● **Exercise prompt**: Where the word "screenshot" shows up in the entries below, please copy the whole line.

● **Data shown**:
****************
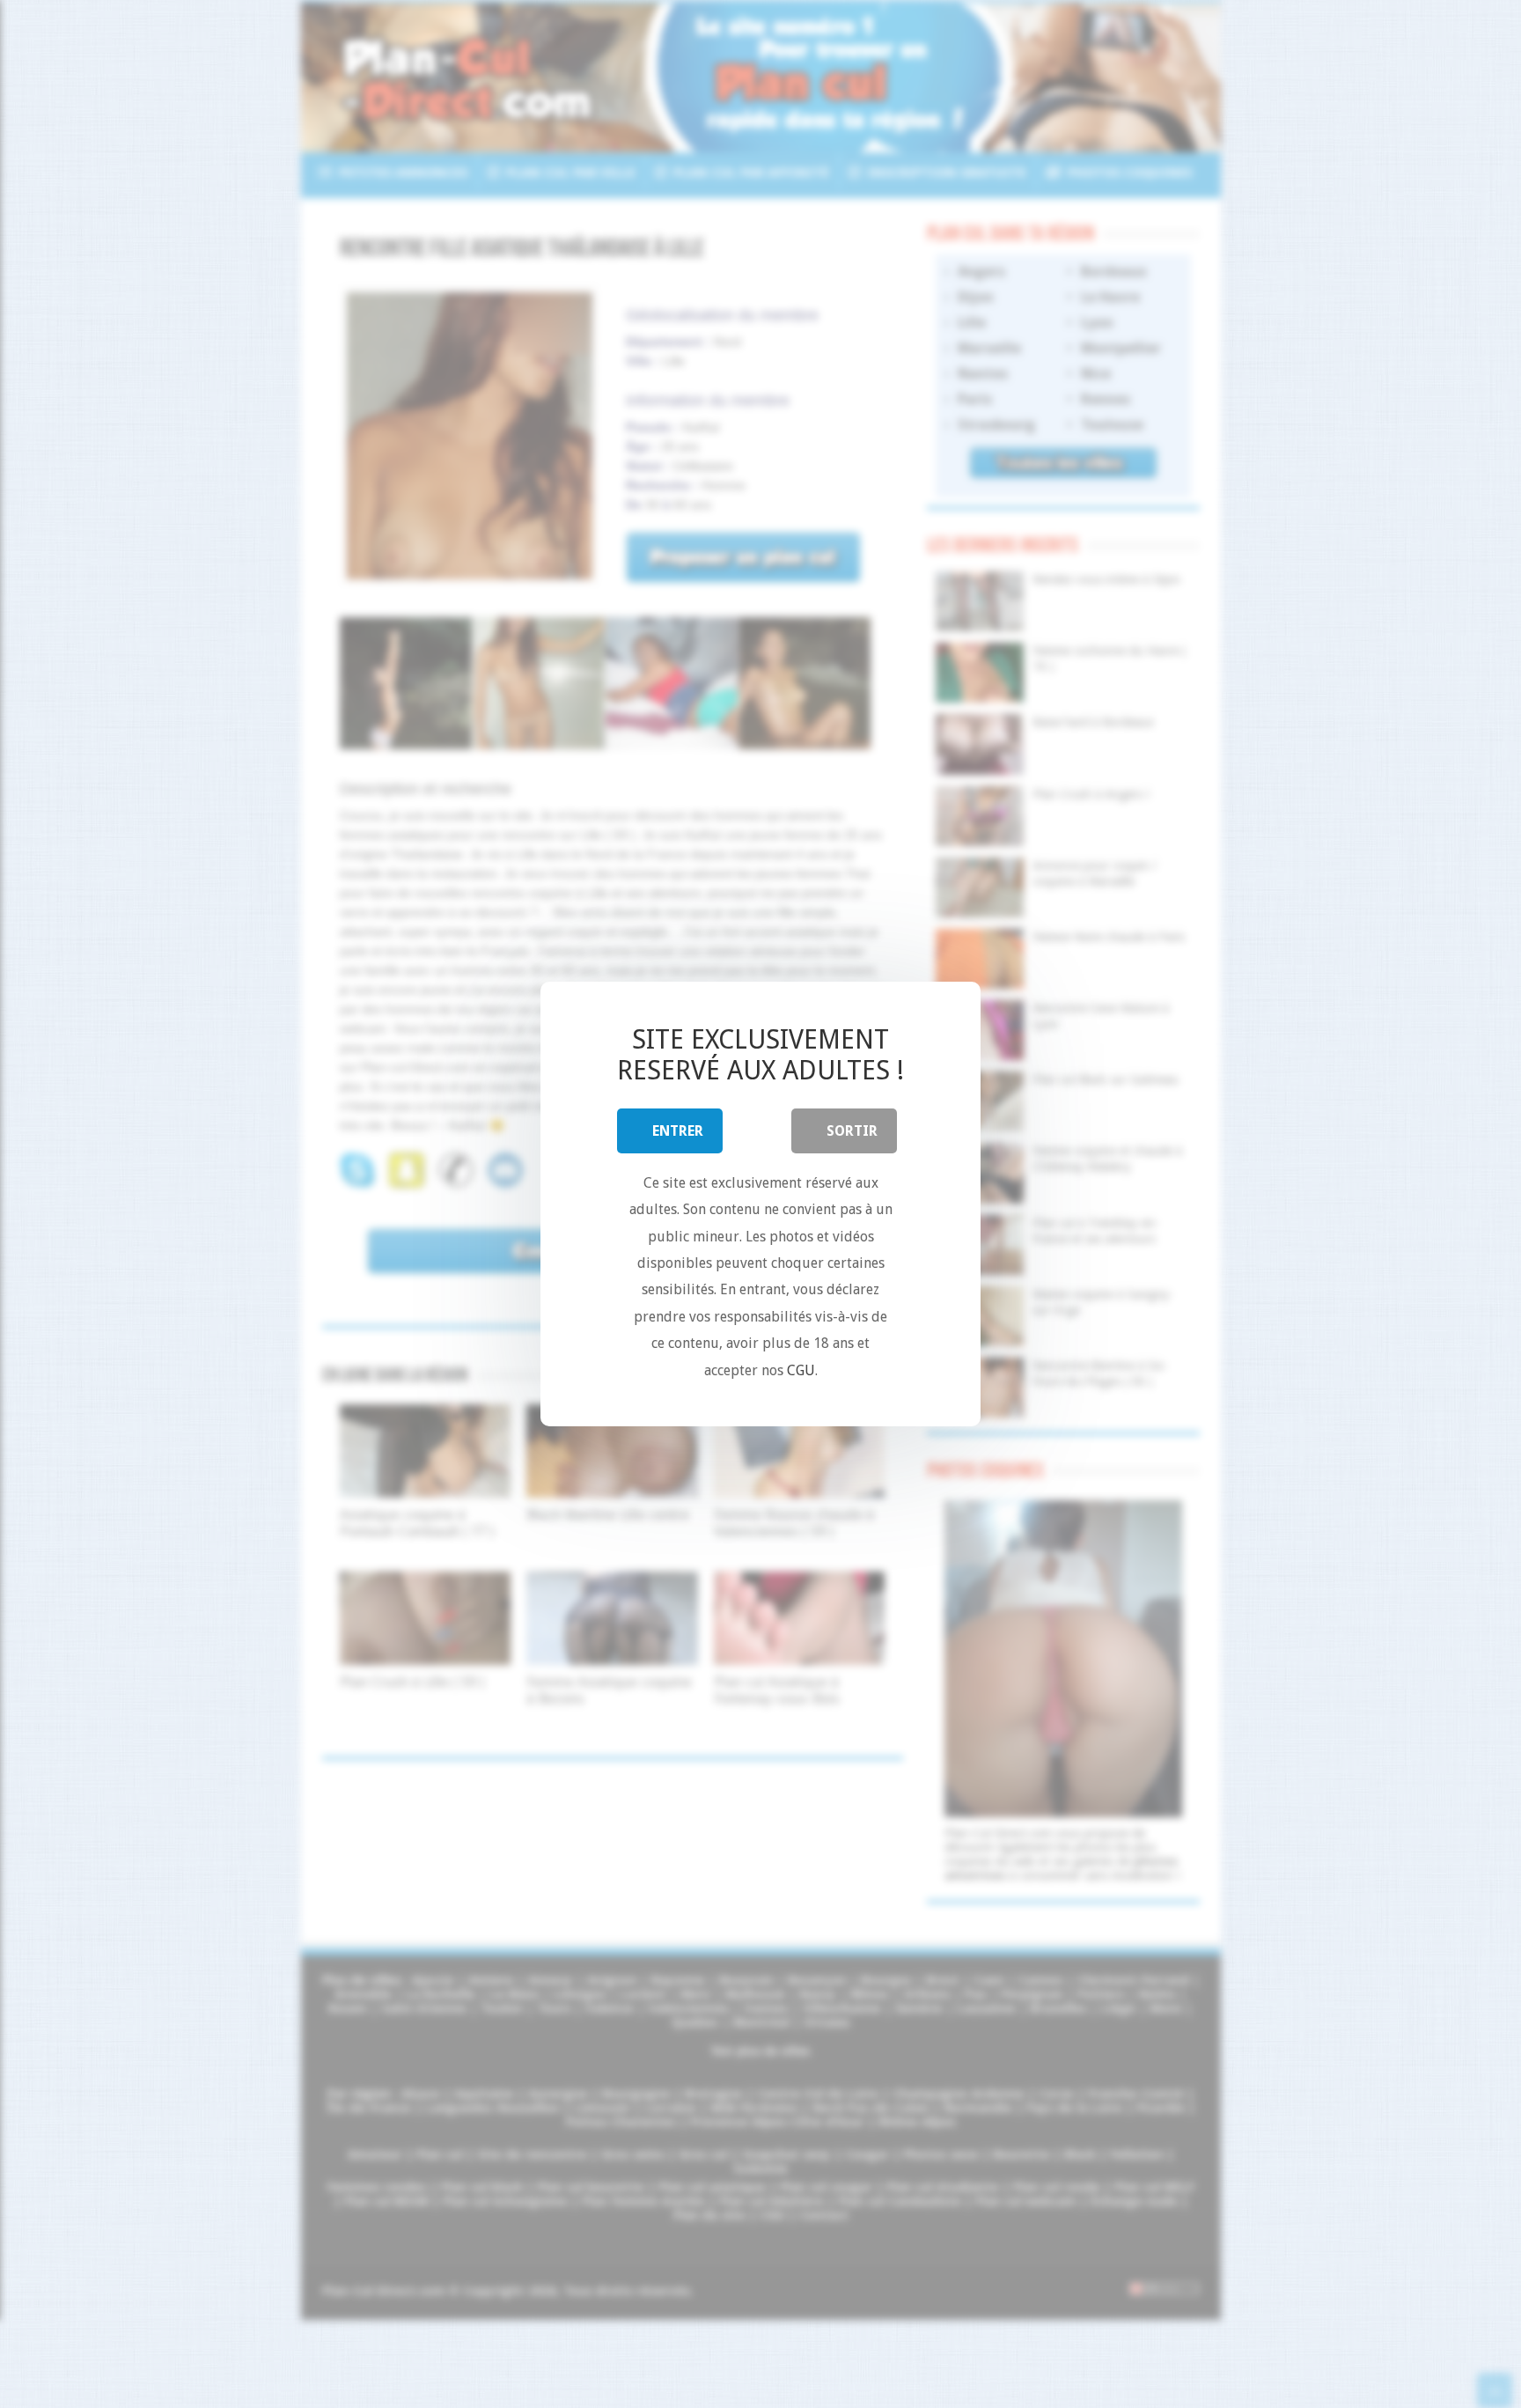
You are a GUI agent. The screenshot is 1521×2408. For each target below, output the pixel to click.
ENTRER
****************
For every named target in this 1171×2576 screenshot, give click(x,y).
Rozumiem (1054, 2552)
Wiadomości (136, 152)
****************
● **Solution to this exercise**:
You are a GUI agent. The screenshot is 1521×2408. For each target below, output the pixel to click.
For every named target in this 1171×2576 screenshot, give click(x,y).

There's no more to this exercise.